36. L'état actuel de nos recherches ne nous permet pas d'aller au-delà du simple descriptif de cette deuxième édition dont nous n'avons encore étudié que les exemplaires de la BN et de la bibliothèque municipale d'Angers.

37. Nous savons qu'il y a travaillé dès 1693 par une lettre de Bayle à l'Abbé Nicaise (lettre n° 115) : « le Menagiana corrigé sur les bons avis de M. de La Monnoye, sera quelque chose de bon. Personne ne pénètre comme lui les fautes les plus imperceptibles ». Cf. encore l'article MÉNAGE dans le Dictionnaire de Bayle.

38. « [...] et la matiere dans la suite s'est si bien multipliée, qu'un gros recueil s'en étant formé, j'ai cru par reconnoissance le devoir incorporer dans celui qui l'a fait naître, le tout cependant de telle sorte que l'on pût distinguer sans peine le premier d'avec le second*. » * : « On a distingué les articles nouveaux par une main. »

39. Voici le texte servant de préface : « L'Ancien Menagiana, imprimé plus d'une fois, n'ayant jamais été censuré dans aucun de ses articles, quoi qu'il y en ait d'assez libres, on avoit lieu de présumer que la nouvelle édition, augmentée de deux volumes, composez dans le gout des précédens auroit un pareil succès. La chose a tourné autrement. Des hommes graves, pour lesquels j'apprens que l'Editeur a infiniment de respect, ayant examiné ces additions, y ont condamné divers endroits. Lui, né docile, & qui d'ailleurs n'avoit eu nulle mauvaise intention, a mieux aimé se soumettre à telle réforme qu'on a voulu lui prescrire, que d'entreprendre de se justifier. Il a dressé en conséquence les cartons suivans, pour être substituez aux articles & passages déclarez licentieux par ses Censeurs. Et comme ces cartons ne laissent pas, quoi que dans un moindre degré de gayeté, d'avoir leur agrément, soit par l'érudition, soit par le sel qui s'y trouve, j'ai cru faire plaisir au Public de les insérer ici tout de suite, y spécifiant, à la forme des INDICES EXPURGATOIRES, la page, la ligne, souvent mème les premiers, & les derniers mots des endroits changez. J'ai plus fait, l'Editeur ayant revu avec attention l'ouvrage entier, & y aiant trouvé matière à plusieurs corrections nouvelles, j'ai pris soin de les recueillir, & de les ajouter, pour la satisfaction des amateurs de l'exactitude, à l'INDICE EXPURGATOIRE; en sorte que si l'on joint ces derniéres corrections à celles qui ont été ci-devant marquées, dans les errata, & dans les diverses additions, mises les unes à la fin des volumes, les autres au commencement, on sera comme sûr d'avoir enfin ce qui a été promis, je veux dire UN MENAGIANA CORRECT. »

40. Exception faite des cartons des pages 307 et 335 ; pour le carton III des corrections des p.370 sqq., le texte de BN Rés.
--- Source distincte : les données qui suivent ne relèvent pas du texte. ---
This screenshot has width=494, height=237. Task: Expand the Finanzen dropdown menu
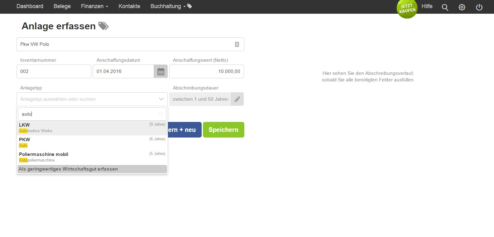94,6
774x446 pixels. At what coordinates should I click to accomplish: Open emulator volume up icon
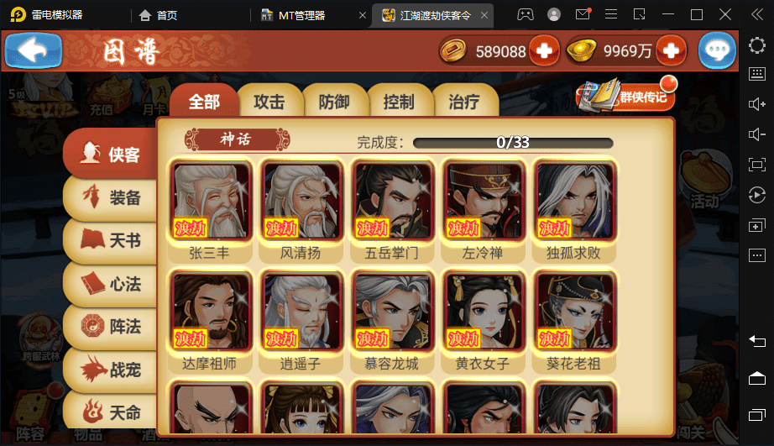[756, 104]
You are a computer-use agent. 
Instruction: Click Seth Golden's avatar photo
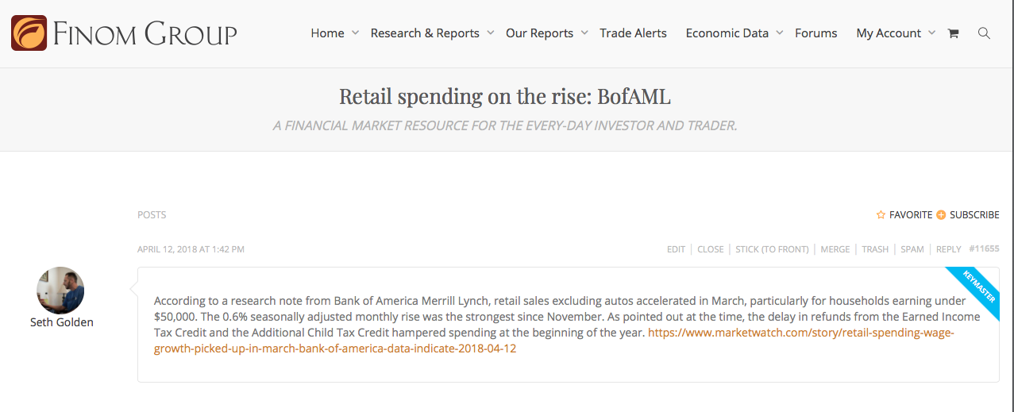[x=60, y=291]
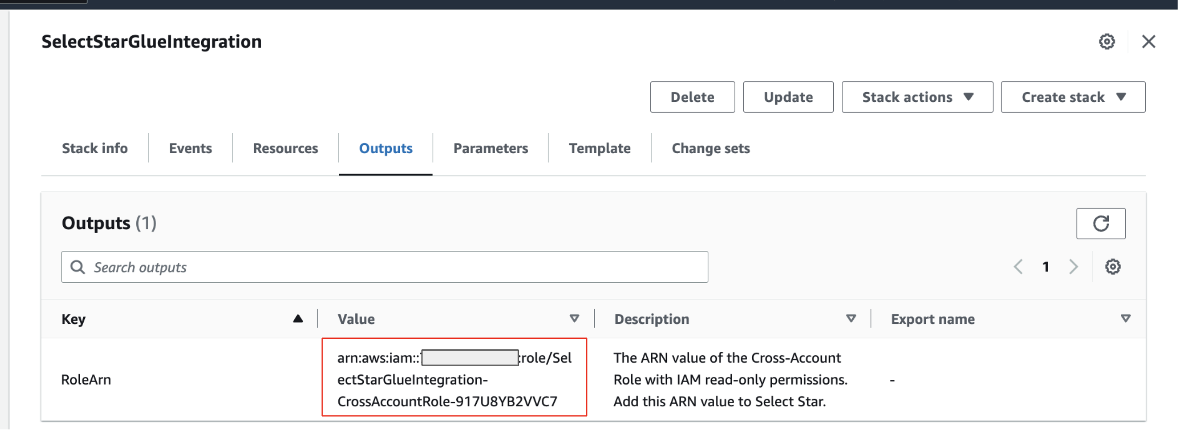
Task: Sort by Description column
Action: [850, 319]
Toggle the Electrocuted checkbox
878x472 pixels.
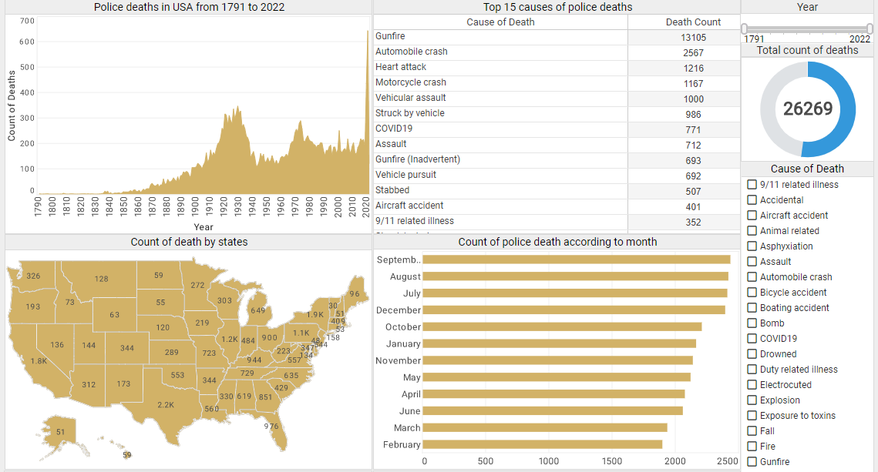pos(752,385)
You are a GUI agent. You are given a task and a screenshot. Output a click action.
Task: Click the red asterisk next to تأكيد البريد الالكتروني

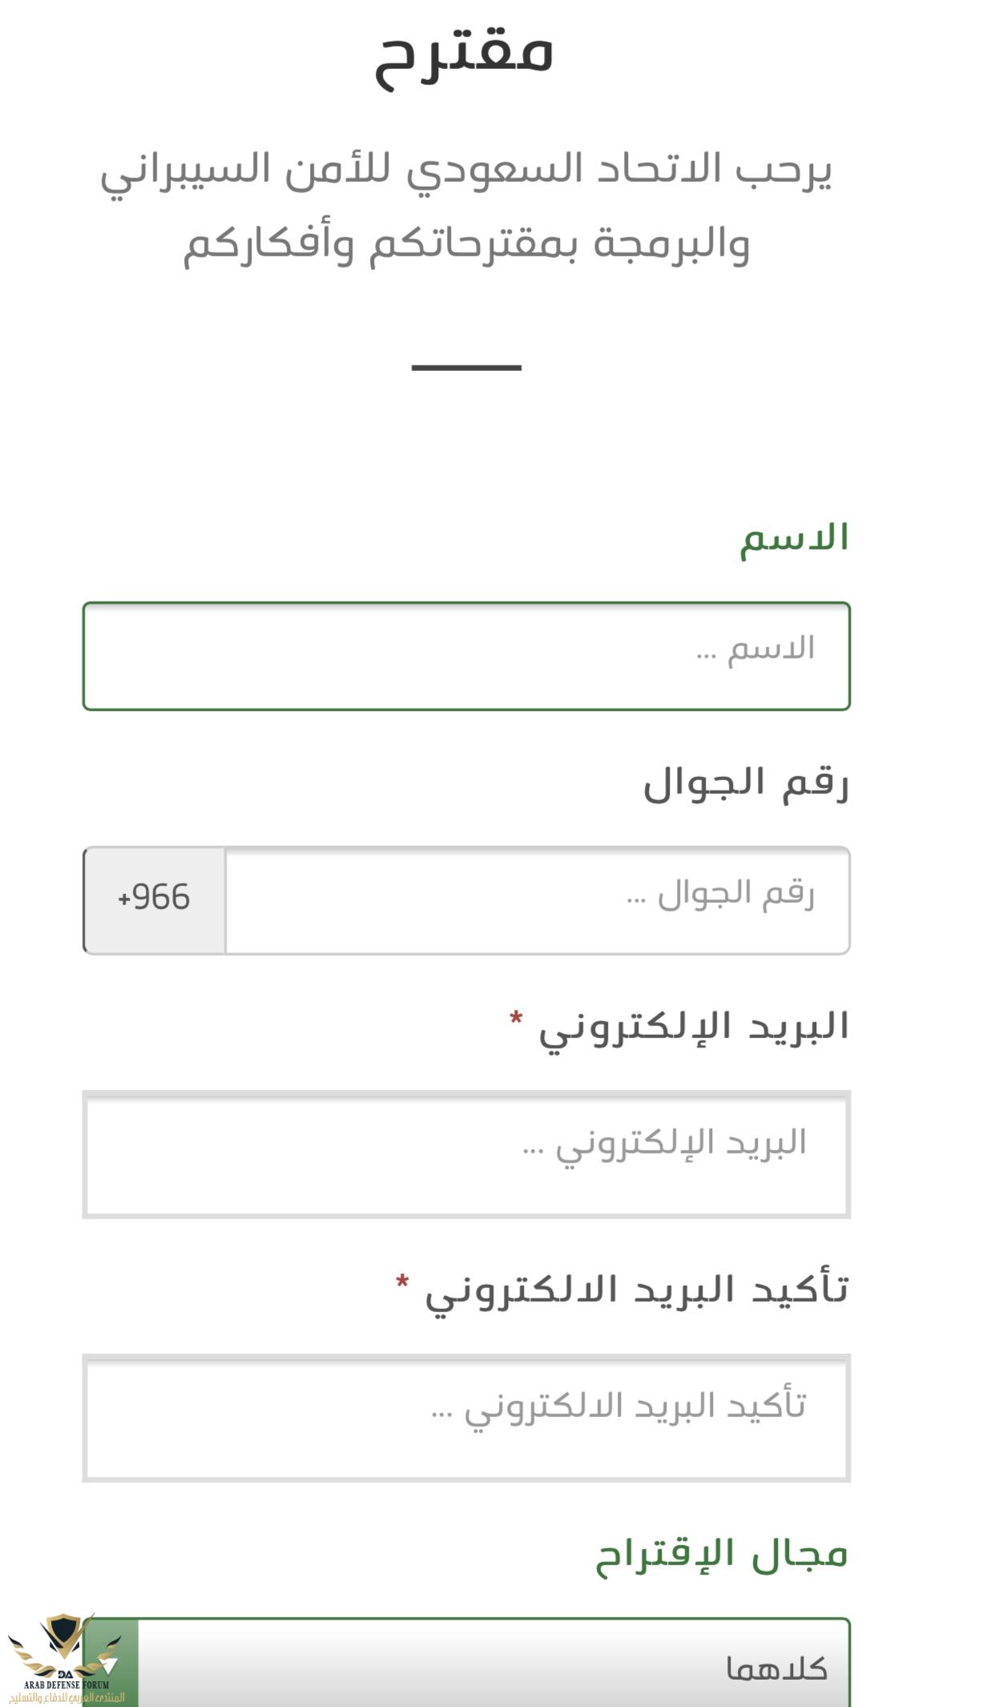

Z 2646 est différent de celui de l'Indice Expurgatoire.

41. Dans l'attente d'une présentation exhaustive du Menagiana 1715 et de ses variantes, nous ne donnons ici, à titre d'exemple, que les références des cartons du premier volume (voir infra annexe).

42. Nous ne pouvons pas nous permettre, dans l'état actuel de nos recherches, de donner des conclusions assurées, mais les comparaisons systématiques des différents exemplaires conservés dans les bibliothèques de France et d'Europe devraient nous permettre d'aboutir à des certitudes.

43. Référence que nous devons à une note manuscrite au v° du feuillet de la reliure, juste avant la première page de titre sur l'exemplaire BN, Rés. Z, 2646, t.1. Cf. encore, à propos de ces cartons, la référence donnée par Samfiresco 1902 aux Mémoires de littérature de Salengre (t.1, 2e partie, p.223 sqq.)

44. Il suffit de consulter les catalogues imprimés des bibliothèques pour s'en convaincre.